MANILA (Reuters) - A proposed bill that will allow the Philippines to tax tech giants like Facebook, Alphabet’s Google and Youtube, and Netflix, moved a step closer to becoming a law after a lower house committee approved it on Wednesday.
The bill, which aims to raise 29 billion pesos ($590 million) to help fund government measures to fight the coronavirus, follows similar plans by other Southeast Asian countries to generate revenues from the most popular digital services.
“If brick-and-mortar establishments, which are the hardest-hit by the pandemic, have to pay VAT, the giants of e-commerce should not be exempt,” Congressman Joey Salceda, the bill’s principal author, said in a statement.
The bill proposes value-added tax of 12% on digital services. It still needs to clear the lower chamber and a similar bill has been submitted to the Senate.

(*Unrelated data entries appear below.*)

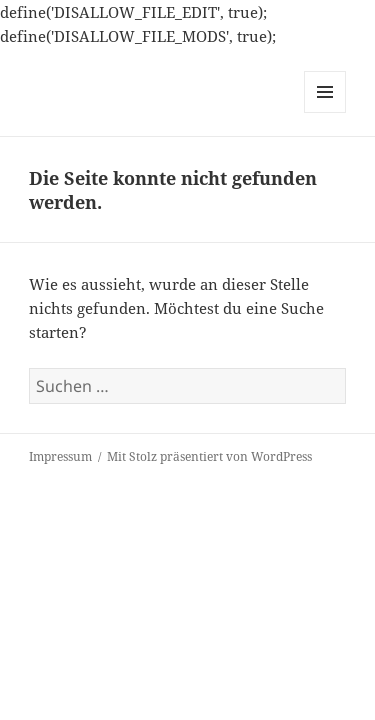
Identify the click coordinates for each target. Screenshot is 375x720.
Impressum (60, 456)
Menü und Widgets (325, 112)
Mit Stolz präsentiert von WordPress (209, 456)
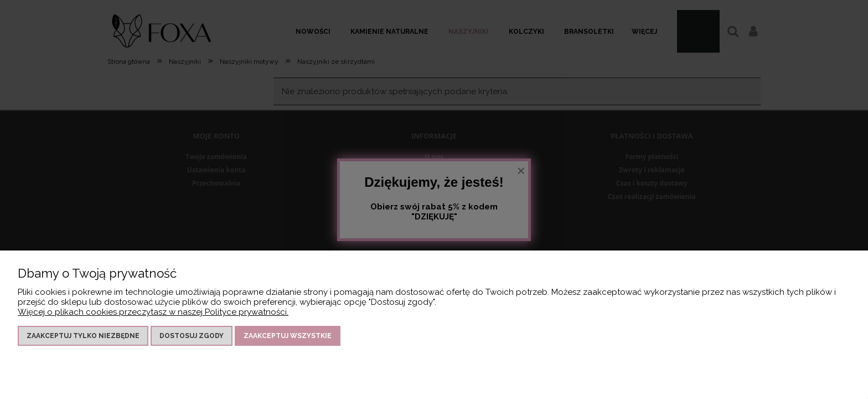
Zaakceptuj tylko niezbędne (83, 336)
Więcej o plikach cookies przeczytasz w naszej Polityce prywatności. (153, 312)
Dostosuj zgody (192, 336)
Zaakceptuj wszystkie (287, 336)
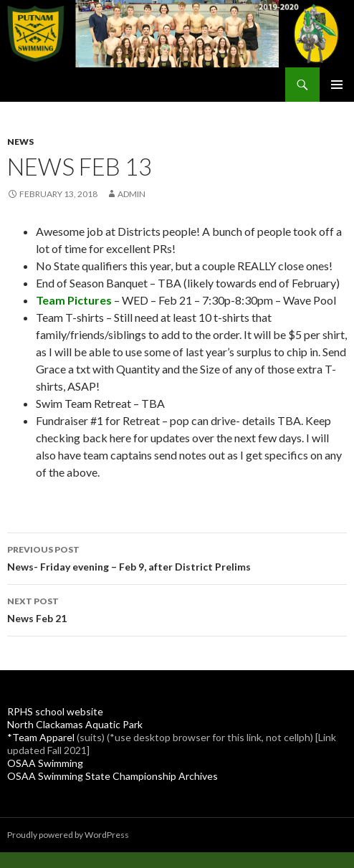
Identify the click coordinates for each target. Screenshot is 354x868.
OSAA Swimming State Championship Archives (113, 776)
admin (131, 194)
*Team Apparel (41, 737)
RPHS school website (55, 711)
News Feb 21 (177, 609)
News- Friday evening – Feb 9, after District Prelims (177, 557)
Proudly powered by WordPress (68, 834)
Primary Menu (337, 85)
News (20, 141)
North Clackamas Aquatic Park (75, 724)
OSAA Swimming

Starting next year, Salceda said, funds raised from new taxes would also be used to finance digital programmes such as a national broadband project and digital learning, to fill the education gap caused by school closures due to the virus.
The Philippines is a growth area for big tech firms, with Filipinos among the heaviest social media users in the world.
Facebook, Google, Youtube, Netflix, Spotify and Alibaba’s Lazada did not immediately respond to requests for comment.
Tech giants are increasingly facing tougher fiscal regimes in Southeast Asia, whose regulators held talks last year on a region-wide effort to tax tech giants more.
In May, Indonesia announced plans for VAT of 10% on digital products to boost revenues amid the pandemic.
Thailand in June approved a draft bill requiring foreign digital service providers to pay VAT of 7%.